Items from a dataset:

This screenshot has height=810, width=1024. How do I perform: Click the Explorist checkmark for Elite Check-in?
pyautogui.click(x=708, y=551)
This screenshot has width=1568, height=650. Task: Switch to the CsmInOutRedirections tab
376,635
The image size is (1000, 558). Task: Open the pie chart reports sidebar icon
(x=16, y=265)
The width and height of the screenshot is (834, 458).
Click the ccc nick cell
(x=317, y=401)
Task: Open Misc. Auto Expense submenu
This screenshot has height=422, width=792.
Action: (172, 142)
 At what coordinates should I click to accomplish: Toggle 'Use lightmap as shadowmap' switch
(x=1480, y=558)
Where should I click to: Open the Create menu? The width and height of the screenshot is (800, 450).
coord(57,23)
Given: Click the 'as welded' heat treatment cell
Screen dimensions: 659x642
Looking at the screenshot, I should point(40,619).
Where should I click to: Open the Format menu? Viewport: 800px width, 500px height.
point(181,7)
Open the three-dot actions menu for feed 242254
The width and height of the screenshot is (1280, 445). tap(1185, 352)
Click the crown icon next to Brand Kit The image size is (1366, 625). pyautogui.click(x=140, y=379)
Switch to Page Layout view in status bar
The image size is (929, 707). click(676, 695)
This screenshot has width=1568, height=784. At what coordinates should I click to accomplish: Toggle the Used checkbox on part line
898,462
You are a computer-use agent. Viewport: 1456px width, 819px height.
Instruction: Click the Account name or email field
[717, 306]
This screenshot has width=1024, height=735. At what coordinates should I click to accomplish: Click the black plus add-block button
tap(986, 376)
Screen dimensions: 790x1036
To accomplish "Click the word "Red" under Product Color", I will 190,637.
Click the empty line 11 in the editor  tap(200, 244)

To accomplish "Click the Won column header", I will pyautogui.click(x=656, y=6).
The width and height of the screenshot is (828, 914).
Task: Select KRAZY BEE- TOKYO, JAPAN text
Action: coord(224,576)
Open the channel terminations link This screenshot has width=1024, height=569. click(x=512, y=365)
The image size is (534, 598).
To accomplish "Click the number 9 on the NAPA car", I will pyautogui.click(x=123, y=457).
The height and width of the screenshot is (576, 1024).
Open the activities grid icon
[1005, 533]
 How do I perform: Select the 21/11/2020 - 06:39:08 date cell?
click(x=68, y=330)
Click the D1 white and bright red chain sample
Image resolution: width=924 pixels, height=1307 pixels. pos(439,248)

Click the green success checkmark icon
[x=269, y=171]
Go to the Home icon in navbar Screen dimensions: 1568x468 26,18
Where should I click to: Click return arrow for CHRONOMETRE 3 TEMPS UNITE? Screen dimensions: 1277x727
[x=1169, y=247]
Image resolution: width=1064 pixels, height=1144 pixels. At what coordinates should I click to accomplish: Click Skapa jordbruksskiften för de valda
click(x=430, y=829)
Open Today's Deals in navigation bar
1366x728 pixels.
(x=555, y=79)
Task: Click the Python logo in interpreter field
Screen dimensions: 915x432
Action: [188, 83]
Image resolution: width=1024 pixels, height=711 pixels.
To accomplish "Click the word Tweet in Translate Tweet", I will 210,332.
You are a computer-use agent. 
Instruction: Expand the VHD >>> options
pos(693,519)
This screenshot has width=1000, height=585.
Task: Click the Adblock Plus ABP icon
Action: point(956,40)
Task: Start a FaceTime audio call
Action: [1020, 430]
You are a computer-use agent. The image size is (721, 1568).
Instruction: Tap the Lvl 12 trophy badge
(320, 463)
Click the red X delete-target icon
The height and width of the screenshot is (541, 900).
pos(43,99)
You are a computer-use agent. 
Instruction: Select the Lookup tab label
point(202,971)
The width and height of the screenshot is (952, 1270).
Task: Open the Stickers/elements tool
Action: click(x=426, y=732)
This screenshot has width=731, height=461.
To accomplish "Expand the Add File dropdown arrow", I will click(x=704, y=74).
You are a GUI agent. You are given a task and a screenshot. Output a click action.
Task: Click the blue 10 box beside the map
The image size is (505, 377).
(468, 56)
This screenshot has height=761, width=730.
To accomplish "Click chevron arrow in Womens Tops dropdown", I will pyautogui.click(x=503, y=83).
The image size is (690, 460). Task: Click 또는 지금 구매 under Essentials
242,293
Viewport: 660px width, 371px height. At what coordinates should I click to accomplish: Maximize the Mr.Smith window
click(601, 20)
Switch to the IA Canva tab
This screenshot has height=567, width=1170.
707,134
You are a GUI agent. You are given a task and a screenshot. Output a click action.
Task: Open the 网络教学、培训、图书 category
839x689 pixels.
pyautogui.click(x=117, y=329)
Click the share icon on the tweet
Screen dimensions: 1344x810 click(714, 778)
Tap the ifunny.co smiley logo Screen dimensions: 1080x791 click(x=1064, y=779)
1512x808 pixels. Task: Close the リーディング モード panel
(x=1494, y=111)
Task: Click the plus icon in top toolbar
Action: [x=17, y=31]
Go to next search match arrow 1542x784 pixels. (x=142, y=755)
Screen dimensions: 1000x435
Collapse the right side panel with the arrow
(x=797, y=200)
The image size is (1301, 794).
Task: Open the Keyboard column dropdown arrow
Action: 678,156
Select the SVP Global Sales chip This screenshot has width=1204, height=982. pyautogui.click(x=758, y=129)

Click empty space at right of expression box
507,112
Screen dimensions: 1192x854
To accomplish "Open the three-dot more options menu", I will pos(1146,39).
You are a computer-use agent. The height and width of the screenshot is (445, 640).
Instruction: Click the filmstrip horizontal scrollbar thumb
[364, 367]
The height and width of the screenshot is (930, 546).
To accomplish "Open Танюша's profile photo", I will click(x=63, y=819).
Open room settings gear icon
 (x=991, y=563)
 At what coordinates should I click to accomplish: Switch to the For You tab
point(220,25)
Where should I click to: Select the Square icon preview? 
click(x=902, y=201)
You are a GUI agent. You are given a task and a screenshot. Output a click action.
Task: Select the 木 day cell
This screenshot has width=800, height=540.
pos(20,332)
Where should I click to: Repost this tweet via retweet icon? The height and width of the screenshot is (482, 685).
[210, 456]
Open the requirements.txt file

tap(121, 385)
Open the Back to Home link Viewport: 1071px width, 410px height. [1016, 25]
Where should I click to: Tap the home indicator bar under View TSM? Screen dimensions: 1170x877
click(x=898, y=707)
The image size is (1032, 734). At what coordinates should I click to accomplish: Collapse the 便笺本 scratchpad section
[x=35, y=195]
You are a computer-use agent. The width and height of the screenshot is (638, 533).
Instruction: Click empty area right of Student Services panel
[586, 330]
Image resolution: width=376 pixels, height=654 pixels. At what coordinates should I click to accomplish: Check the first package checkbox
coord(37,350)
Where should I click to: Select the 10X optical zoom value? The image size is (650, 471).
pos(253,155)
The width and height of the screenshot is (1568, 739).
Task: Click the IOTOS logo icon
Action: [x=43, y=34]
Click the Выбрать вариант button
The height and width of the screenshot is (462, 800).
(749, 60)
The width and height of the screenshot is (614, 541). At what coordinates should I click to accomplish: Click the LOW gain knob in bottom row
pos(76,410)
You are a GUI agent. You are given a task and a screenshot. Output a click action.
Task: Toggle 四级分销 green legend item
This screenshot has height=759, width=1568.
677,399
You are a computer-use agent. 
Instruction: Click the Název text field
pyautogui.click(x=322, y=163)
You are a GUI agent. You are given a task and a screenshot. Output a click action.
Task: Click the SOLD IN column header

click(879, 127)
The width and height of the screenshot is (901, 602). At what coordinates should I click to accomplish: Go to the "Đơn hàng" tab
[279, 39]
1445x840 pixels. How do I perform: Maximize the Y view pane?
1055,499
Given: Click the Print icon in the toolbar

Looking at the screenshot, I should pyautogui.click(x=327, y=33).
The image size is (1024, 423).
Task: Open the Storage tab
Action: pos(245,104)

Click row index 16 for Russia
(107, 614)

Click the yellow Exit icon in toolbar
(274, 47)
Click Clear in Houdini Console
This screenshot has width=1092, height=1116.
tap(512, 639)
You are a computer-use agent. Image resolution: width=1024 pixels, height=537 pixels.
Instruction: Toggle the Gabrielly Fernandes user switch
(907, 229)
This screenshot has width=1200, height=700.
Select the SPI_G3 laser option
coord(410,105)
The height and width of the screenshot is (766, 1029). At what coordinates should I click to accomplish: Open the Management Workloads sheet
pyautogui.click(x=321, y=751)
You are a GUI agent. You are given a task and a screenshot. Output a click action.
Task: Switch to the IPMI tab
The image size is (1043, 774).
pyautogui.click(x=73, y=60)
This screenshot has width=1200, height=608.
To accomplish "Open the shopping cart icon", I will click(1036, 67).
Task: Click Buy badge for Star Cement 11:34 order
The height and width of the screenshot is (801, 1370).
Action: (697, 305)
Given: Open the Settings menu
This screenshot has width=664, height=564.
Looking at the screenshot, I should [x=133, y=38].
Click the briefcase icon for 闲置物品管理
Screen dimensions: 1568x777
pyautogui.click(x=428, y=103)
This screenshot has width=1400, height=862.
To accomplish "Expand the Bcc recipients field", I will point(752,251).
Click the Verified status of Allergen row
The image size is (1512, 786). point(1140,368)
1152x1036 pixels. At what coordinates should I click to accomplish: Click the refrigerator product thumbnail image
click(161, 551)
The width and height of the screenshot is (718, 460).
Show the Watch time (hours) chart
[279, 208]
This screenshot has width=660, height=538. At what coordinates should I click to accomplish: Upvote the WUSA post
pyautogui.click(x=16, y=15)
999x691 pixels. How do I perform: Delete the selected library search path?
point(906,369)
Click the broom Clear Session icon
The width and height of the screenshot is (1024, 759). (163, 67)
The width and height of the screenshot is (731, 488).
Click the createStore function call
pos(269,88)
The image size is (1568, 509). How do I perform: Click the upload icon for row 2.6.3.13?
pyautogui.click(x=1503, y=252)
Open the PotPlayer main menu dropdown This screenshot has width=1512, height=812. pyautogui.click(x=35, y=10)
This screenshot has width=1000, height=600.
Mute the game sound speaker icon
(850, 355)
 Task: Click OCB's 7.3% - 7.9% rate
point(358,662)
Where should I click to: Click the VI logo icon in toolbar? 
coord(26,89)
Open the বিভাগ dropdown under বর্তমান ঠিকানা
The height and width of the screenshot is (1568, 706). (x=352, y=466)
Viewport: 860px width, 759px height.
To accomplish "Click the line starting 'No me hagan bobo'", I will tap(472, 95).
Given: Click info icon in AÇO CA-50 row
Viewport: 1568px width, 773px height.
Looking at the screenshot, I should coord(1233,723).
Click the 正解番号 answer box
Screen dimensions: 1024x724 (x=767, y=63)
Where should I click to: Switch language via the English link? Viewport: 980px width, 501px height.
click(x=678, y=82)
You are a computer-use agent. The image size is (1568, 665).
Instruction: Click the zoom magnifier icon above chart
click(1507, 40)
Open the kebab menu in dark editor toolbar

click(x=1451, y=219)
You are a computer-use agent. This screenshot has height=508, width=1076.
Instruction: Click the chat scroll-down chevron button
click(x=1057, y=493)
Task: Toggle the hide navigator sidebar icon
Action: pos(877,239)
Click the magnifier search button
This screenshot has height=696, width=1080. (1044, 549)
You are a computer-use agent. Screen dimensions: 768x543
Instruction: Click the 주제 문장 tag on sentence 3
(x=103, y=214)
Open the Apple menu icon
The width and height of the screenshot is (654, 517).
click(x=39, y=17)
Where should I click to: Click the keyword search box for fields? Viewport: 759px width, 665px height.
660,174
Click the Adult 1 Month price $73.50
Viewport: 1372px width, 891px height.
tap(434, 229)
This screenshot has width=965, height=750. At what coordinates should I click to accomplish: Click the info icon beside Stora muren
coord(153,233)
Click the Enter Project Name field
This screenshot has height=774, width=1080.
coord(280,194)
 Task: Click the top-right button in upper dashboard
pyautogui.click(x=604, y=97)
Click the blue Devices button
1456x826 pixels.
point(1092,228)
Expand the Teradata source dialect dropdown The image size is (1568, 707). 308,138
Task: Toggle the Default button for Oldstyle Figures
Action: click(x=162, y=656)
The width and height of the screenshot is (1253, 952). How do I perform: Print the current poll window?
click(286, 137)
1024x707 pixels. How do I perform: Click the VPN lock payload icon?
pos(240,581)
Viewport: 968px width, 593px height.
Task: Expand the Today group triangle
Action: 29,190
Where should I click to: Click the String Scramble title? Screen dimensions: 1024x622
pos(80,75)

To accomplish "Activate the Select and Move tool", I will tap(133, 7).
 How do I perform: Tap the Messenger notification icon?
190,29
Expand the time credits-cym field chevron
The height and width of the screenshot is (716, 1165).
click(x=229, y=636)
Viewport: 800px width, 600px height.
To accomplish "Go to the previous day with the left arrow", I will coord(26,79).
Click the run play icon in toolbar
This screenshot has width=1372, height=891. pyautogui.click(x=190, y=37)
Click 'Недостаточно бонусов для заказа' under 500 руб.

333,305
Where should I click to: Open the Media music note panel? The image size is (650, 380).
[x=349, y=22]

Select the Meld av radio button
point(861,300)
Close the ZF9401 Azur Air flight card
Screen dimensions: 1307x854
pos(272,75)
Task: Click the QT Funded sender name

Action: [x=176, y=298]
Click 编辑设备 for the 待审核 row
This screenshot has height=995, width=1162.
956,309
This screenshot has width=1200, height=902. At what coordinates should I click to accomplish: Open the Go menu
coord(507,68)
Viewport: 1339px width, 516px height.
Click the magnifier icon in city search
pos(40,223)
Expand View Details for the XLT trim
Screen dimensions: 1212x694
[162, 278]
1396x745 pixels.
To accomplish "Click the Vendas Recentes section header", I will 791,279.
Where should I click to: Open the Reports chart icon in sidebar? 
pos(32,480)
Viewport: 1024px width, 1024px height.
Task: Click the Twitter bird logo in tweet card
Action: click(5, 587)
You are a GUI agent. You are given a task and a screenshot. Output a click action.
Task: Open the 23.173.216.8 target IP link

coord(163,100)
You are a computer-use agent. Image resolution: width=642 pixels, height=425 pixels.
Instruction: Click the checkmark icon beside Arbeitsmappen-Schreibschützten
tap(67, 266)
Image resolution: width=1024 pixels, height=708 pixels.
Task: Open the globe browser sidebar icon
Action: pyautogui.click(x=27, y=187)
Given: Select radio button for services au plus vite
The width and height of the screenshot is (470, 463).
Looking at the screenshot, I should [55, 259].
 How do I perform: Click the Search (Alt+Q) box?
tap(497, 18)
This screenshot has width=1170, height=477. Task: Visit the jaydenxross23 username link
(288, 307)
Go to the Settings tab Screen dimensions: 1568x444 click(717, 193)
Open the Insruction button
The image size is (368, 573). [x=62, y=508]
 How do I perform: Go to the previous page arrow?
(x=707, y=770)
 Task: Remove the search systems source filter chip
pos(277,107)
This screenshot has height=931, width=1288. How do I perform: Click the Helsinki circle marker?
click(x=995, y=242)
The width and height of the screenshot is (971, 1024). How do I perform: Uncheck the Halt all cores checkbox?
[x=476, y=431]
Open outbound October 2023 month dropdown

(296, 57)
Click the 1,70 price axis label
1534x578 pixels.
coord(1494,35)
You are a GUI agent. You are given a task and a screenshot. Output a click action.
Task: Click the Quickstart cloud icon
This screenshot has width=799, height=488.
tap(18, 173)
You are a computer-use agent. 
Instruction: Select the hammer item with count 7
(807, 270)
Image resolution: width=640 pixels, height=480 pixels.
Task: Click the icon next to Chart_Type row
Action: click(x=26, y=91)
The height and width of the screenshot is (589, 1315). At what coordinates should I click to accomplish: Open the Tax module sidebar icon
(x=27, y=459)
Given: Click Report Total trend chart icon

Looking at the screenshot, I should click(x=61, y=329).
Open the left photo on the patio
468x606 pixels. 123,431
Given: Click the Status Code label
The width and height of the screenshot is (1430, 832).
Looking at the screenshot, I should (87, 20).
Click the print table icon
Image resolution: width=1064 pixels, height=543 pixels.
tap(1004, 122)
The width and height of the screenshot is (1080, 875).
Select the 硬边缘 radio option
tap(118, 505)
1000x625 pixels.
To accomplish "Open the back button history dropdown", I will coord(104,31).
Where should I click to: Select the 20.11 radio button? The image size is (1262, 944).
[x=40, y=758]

■ **What the exercise asks**:
An exact copy of every line from the one containing "The width and height of the screenshot is (1430, 832)." through the last line of the entries is required; please add nothing.

■ **Exercise response**:
The width and height of the screenshot is (1430, 832).
Looking at the screenshot, I should (87, 20).
Click the print table icon
Image resolution: width=1064 pixels, height=543 pixels.
tap(1004, 122)
The width and height of the screenshot is (1080, 875).
Select the 硬边缘 radio option
tap(118, 505)
1000x625 pixels.
To accomplish "Open the back button history dropdown", I will coord(104,31).
Where should I click to: Select the 20.11 radio button? The image size is (1262, 944).
[x=40, y=758]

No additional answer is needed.